What you are asked to do
Swap "particular" for "specific" in the records, beginning at the line that has "Find the location of a" and continuing through the end of the records, and leave everything else unchanged. Leave the pictures out of your answer.

Stored data
==========

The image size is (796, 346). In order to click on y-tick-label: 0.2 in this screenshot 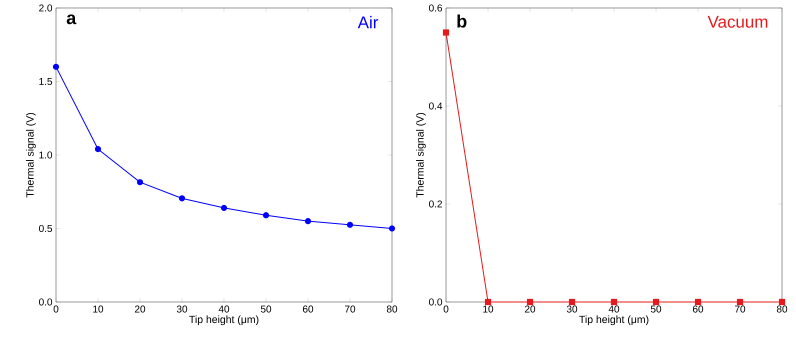, I will do `click(436, 204)`.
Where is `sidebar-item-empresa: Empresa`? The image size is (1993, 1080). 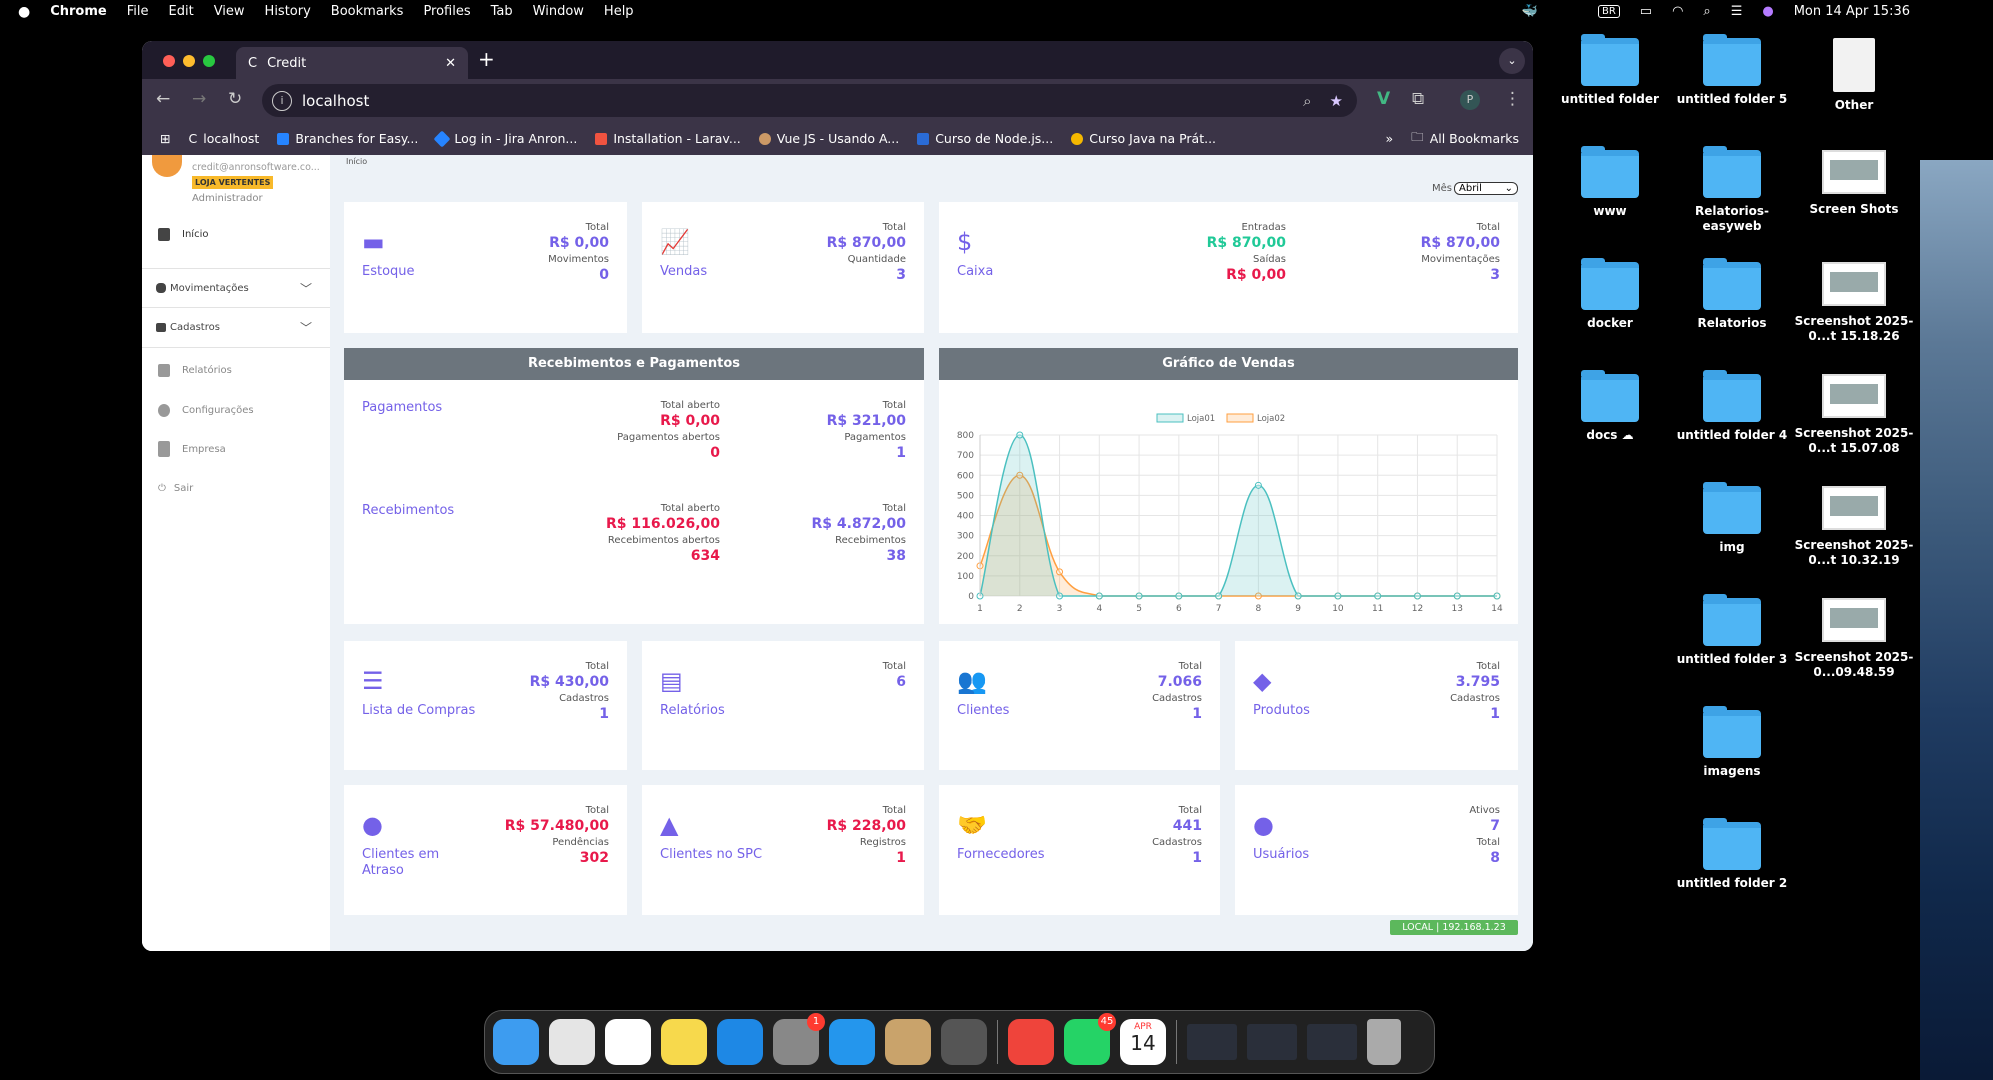
sidebar-item-empresa: Empresa is located at coordinates (236, 449).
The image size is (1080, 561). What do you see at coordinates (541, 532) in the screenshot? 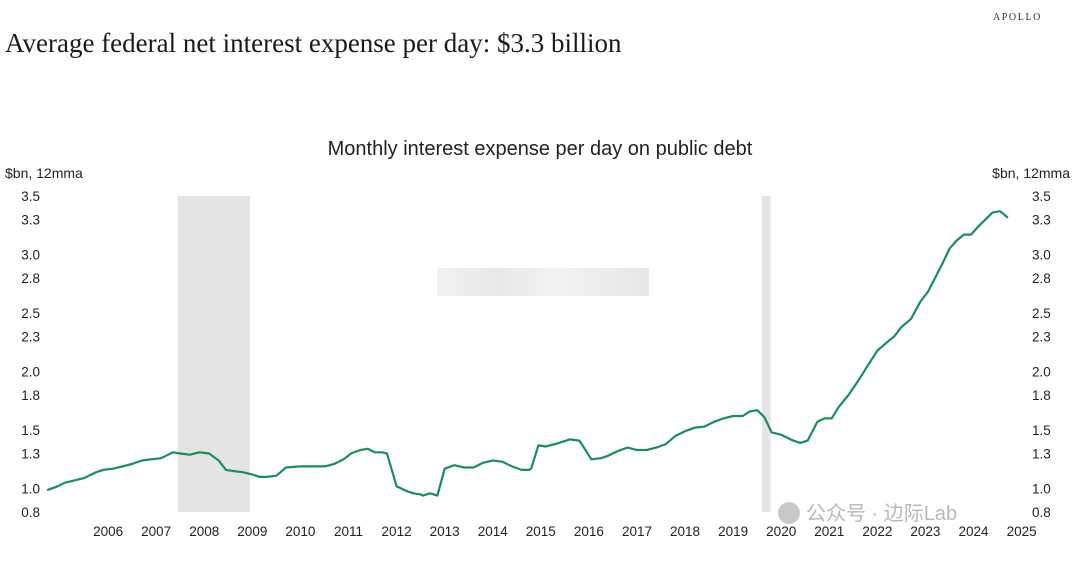
I see `x-tick-2015: 2015` at bounding box center [541, 532].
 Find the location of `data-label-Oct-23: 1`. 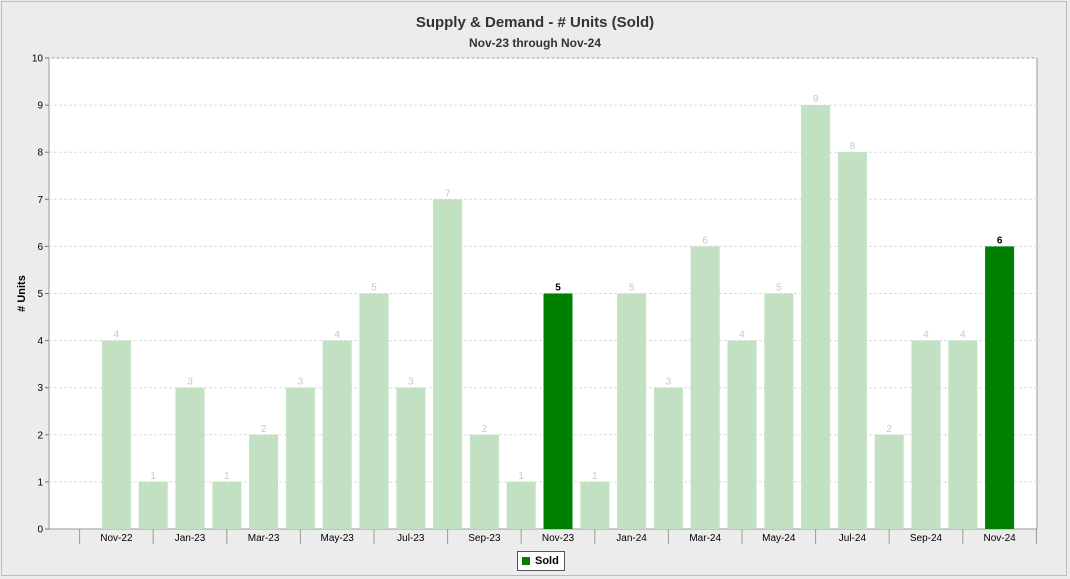

data-label-Oct-23: 1 is located at coordinates (521, 476).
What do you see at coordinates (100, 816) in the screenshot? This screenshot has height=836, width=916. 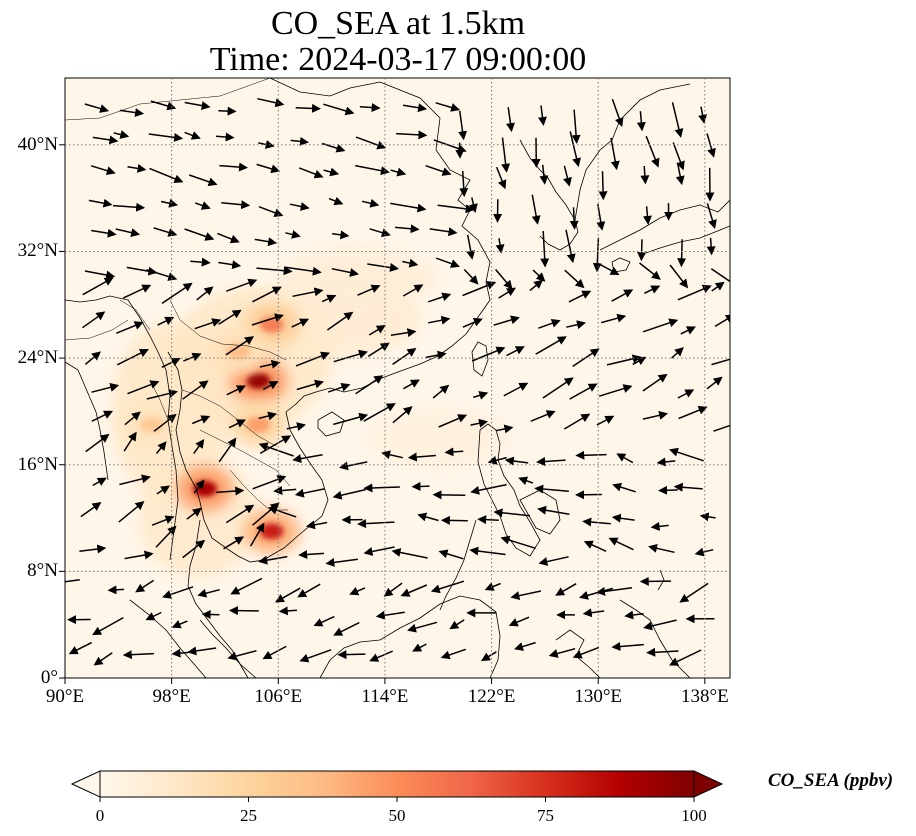 I see `colorbar-tick-label: 0` at bounding box center [100, 816].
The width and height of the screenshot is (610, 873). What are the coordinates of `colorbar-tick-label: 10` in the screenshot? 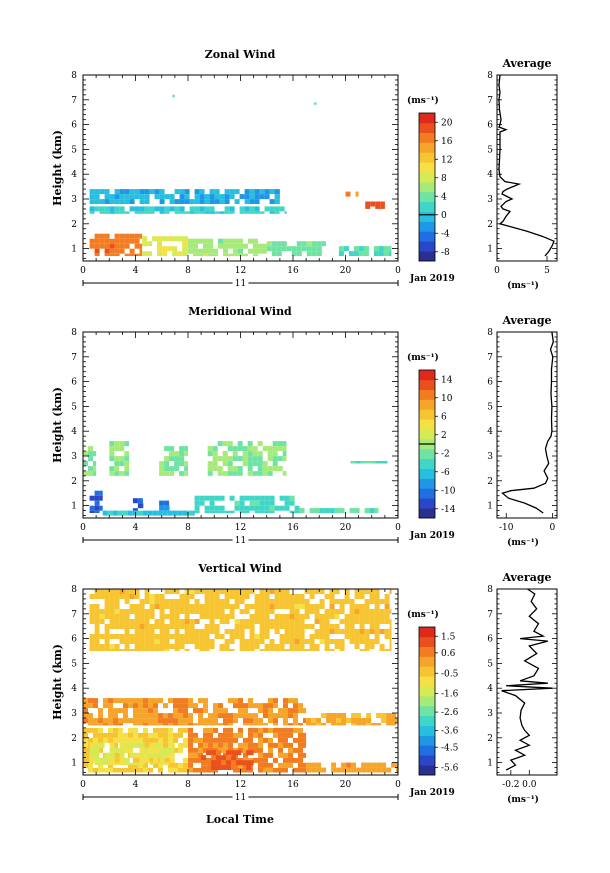 It's located at (447, 399).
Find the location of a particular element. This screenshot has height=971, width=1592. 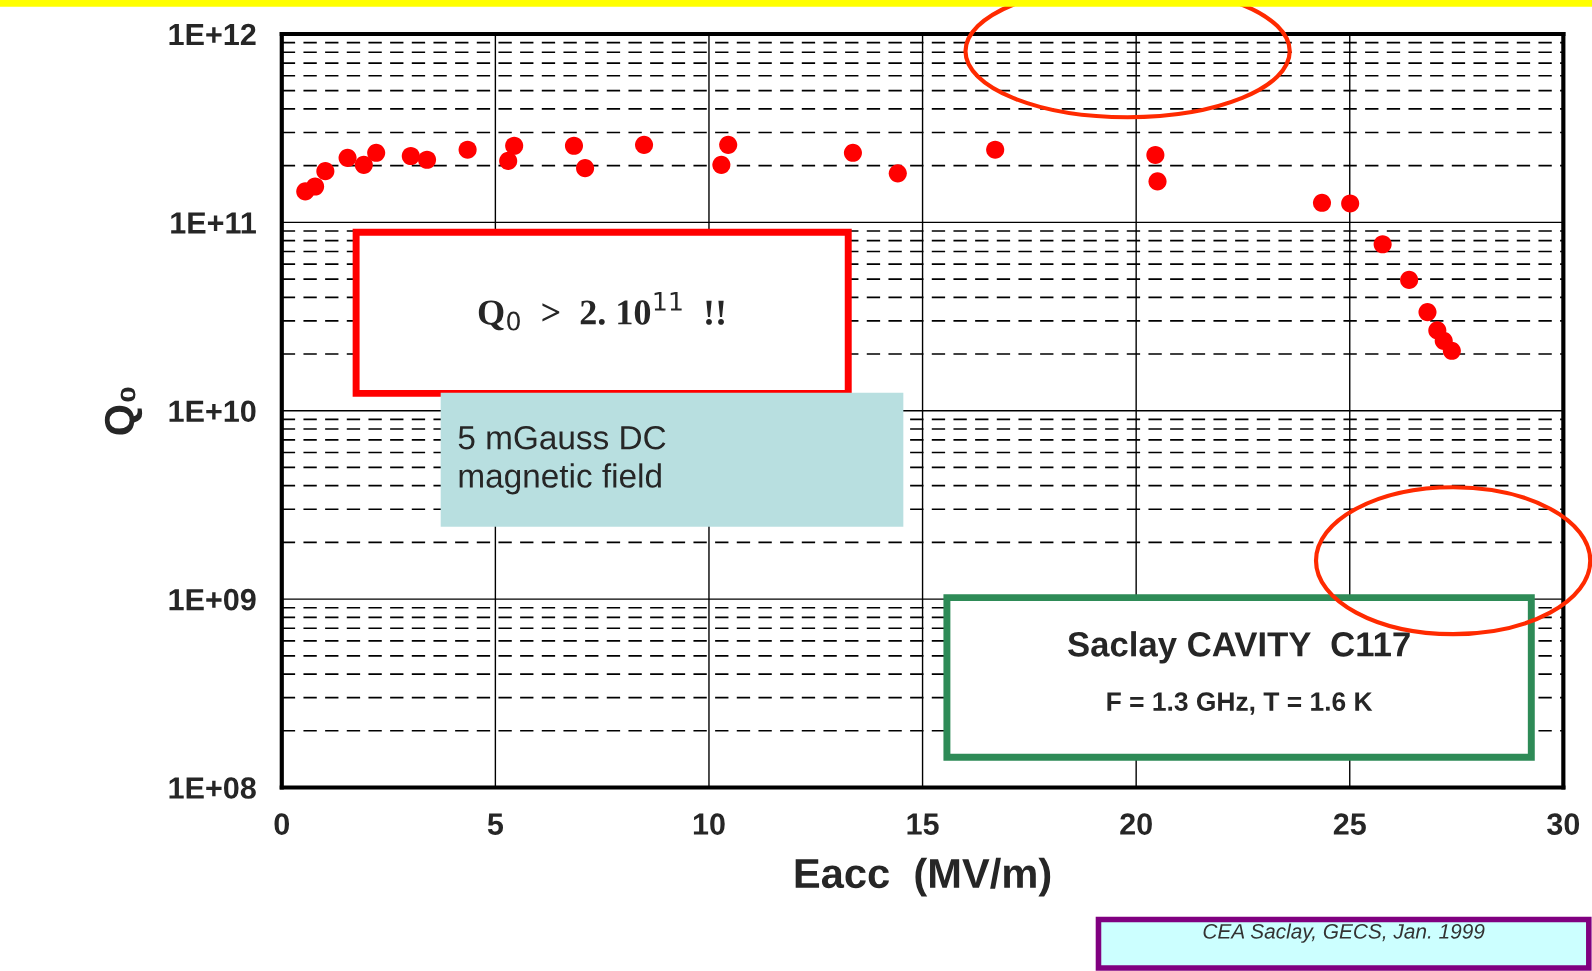

text: CEA Saclay, GECS, Jan. 1999 is located at coordinates (1344, 933).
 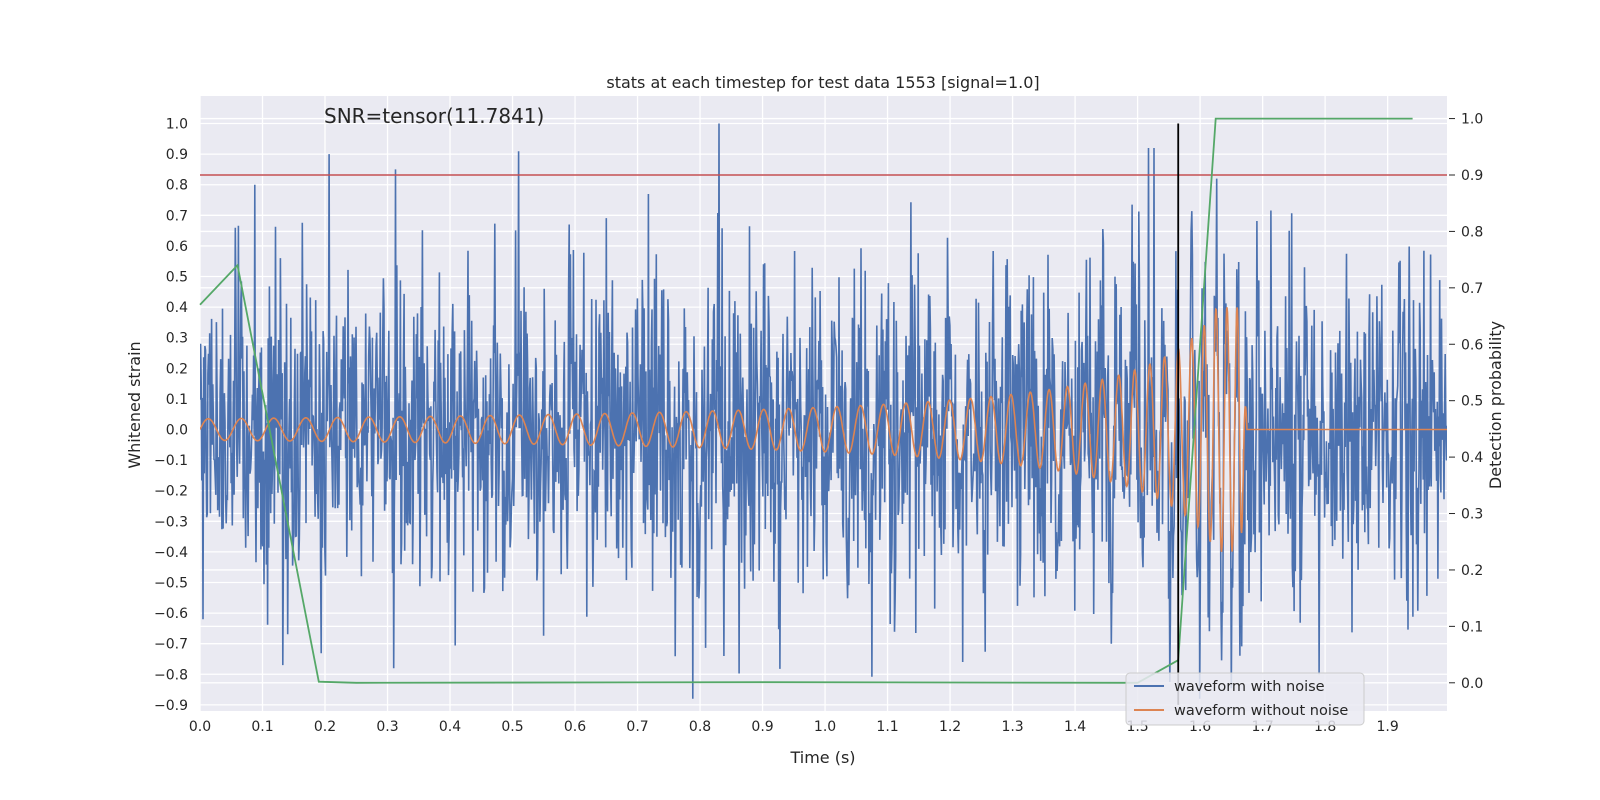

==========

Task answer
Find the location of a specific element. This screenshot has height=971, width=1592. 

text: CEA Saclay, GECS, Jan. 1999 is located at coordinates (1344, 933).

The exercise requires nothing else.